Kit’s entire body shuddered. Her veil was wrapped around her head like a web and for some reason, why that seemed the most important thing for her to untangle and break loose from, escaped her. But she went about it painstakingly, with jerky movements, while tears burned her cheeks because her wrists were free and she could.
They might have raped her had not the Scotsman, Duneagan arrived, bellowing into the room. The two perverted men were readying to rape her, terrifying her with their lewd words and horrible groping hands, while they kept asking harshly where Remior was.
A tremor wracked her body, as though someone had punched her. The sobs she was trying to hold back strained against her throat muscles and the pressure sounded like little squeaks. Her hat and veil finally let loose from her head and fell from her fingers. Then, her hand lurched down her body with frantic and haphazard movements trying to tug the pieces of her gown over the nakedness of her lower body as she curled inward on herself.
This was reality. This was danger. The full force of the implications hit her. “Clay,” she sobbed. “Oh lord, Clay.”

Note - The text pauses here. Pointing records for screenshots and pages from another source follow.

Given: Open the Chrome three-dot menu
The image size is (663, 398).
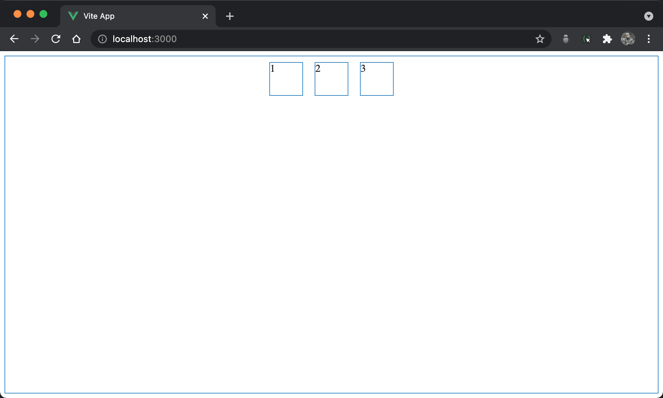Looking at the screenshot, I should point(648,39).
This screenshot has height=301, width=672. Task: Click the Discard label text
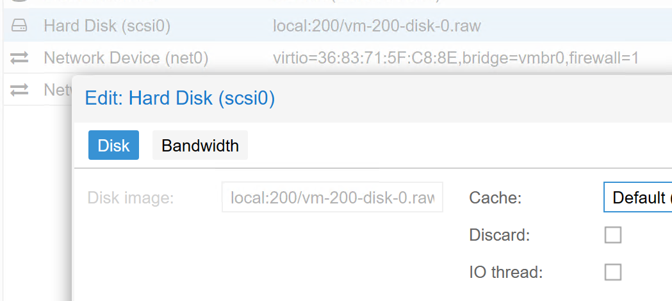[x=500, y=236]
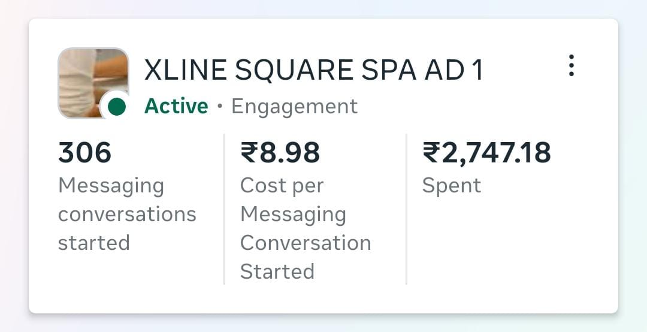Click the Engagement objective label
The image size is (647, 332).
(x=294, y=107)
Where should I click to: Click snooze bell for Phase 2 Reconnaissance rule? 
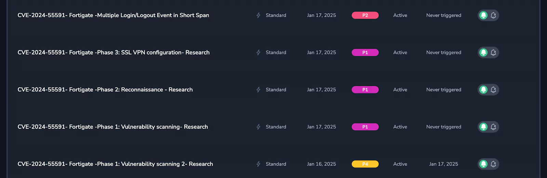point(493,90)
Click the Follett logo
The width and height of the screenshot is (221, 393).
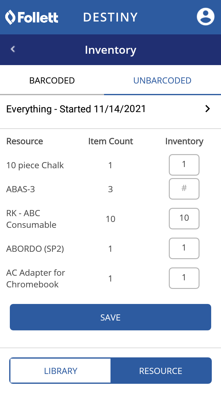[x=32, y=17]
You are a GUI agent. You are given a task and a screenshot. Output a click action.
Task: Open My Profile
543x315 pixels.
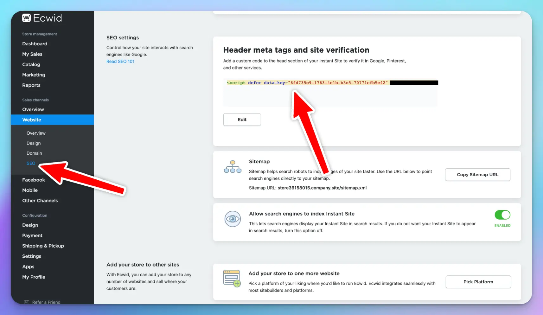[34, 277]
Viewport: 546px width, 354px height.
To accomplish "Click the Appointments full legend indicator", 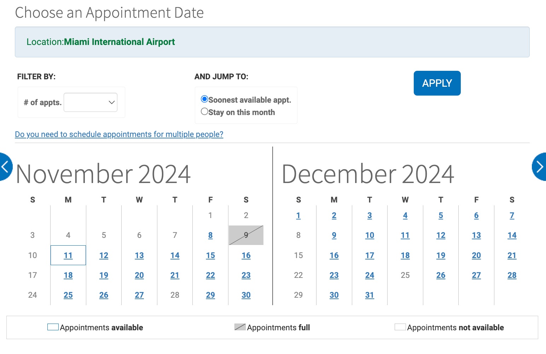I will point(239,326).
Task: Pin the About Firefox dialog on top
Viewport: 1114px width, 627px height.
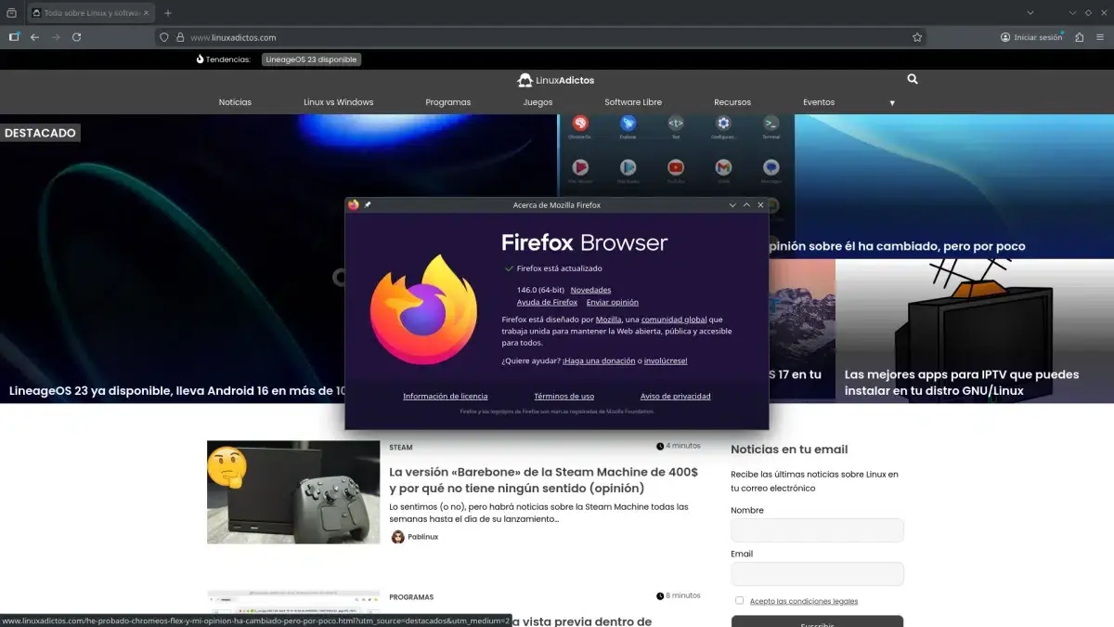Action: 368,204
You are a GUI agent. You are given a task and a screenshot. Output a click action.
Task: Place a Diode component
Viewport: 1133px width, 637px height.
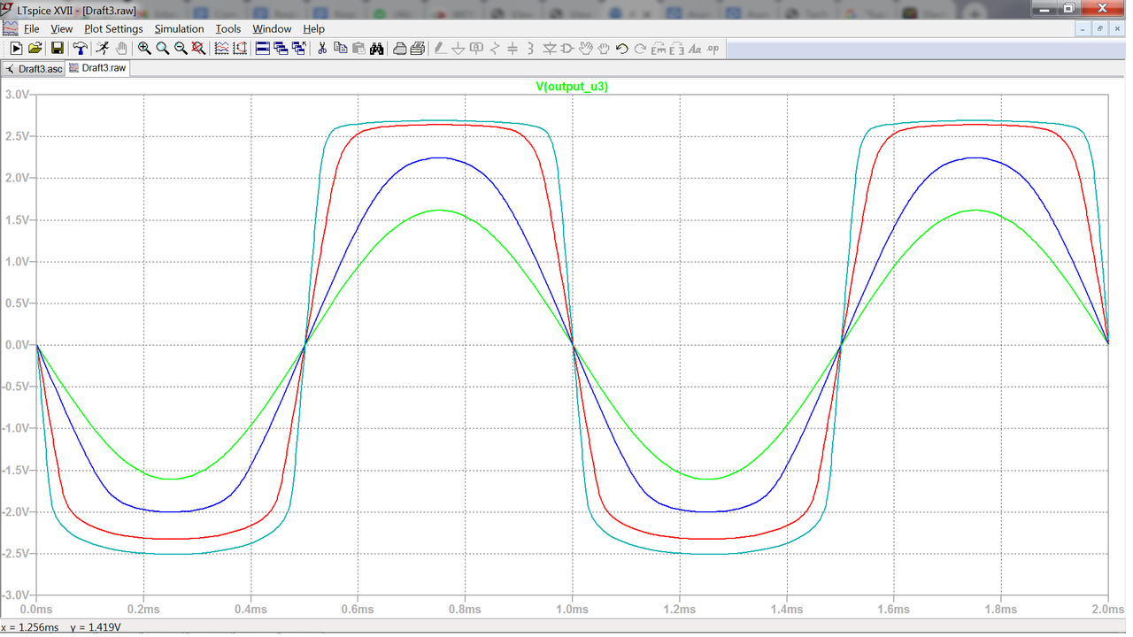(x=550, y=48)
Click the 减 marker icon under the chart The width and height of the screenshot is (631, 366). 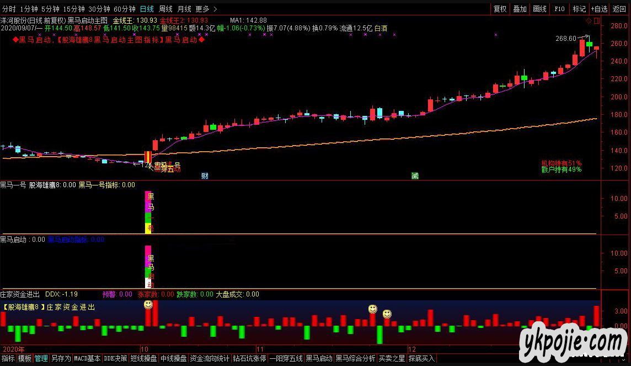pos(414,176)
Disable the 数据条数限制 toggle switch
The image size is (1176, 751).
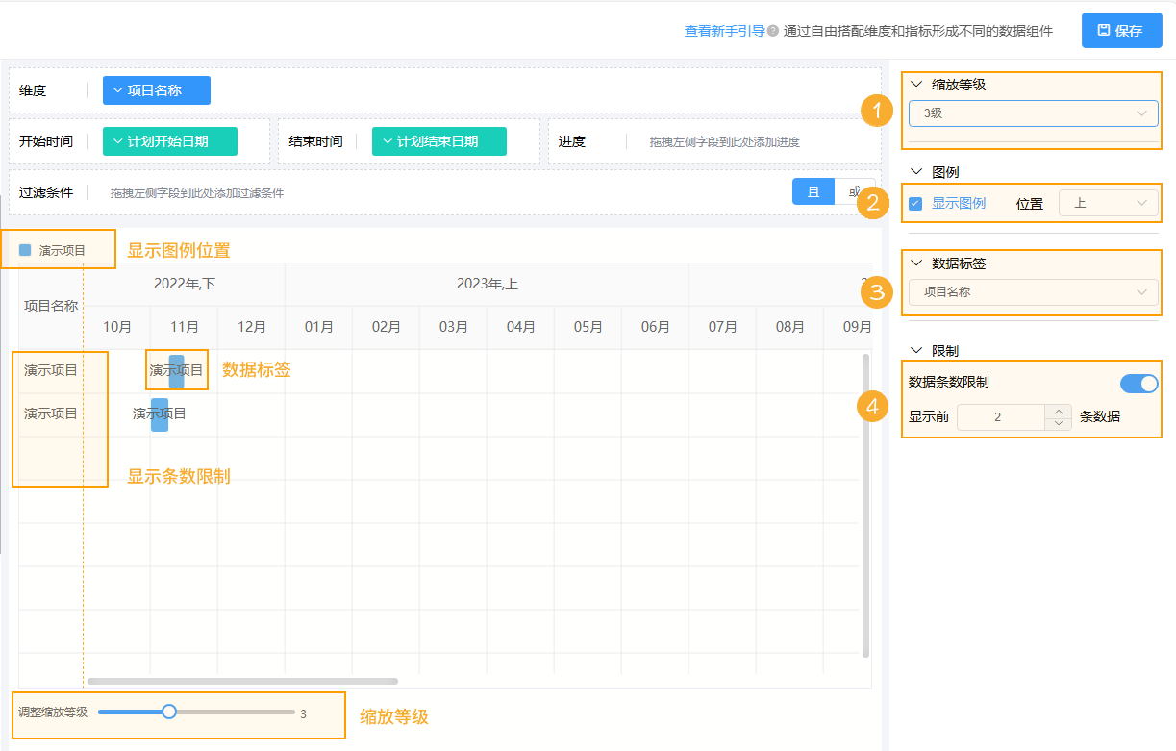(x=1138, y=383)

After too long lying like a victim on the bed, Kit finally tried to rise upward and gather herself. Her crying had released her terror and fears and she felt stronger. More in control. Duneagan had told her to leave quickly and she wanted to. However, she could not leave in the torn gown she wore, she thought, clutching the tattered edges over her bare breasts. She realized that she hurt everywhere, when she finally rid herself of the rest of the bindings around her ankles, and she moved to get off the bed.
“You are made of sterner stuff than this, Kit,” she muttered, reminding herself of the rough ranch work that she was used to on the high plains. The more she moved, the more her courage and strength returned.
“I will carry pistols after this,” she muttered, going to Remior’s closet to find something to wear. She was an accurate shot with a rifle or a pistol. “And, no more yards of petticoats and skirts, just to impress patronizing police officials.”
To that end, although she was surprised to find a large collection of gowns in Mr. Remior’s closet, she went for the stacks of britches. She noticed that it appeared Remior was affluent by the amount and variety of clothes he had. He was also a man of thinner stature, because the britches and shirt she put on were not overly large on her.
She grabbed one of his dark cloaks and put it on, pulling its edges around her. Surprisingly, she found herself very angry as she looked about the closet. Angry at herself for being afraid and not stronger. Furiously angry at the brutes for trying to take her free choices away. Like now, they were still assaulting her, making her run, when she should stay and search Remior’s residence for any information that she could glean. She no longer had any illusions about Clay being in danger. Extreme danger! So, even though she wanted to run from the danger, she did not. From now forward, everything had changed. She’d just gotten a taste of the reality that she was throwing herself into.
Still, she chose to continue, and she would until Clay was found. That did not mean she needed to be naive about it though, this attack left her forewarned, and she could certainly approach things better prepared for danger. With this thought in mind, she did not immediately start to search the residence, but instead went to lock the door and latch all windows. She also found a weapon in the heft and sharpness of a pantry knife. She knew how to wield knives and throw them accurately. She bolstered herself with the reasoning that life on a large ranch had offered her many unique talents not associated with women.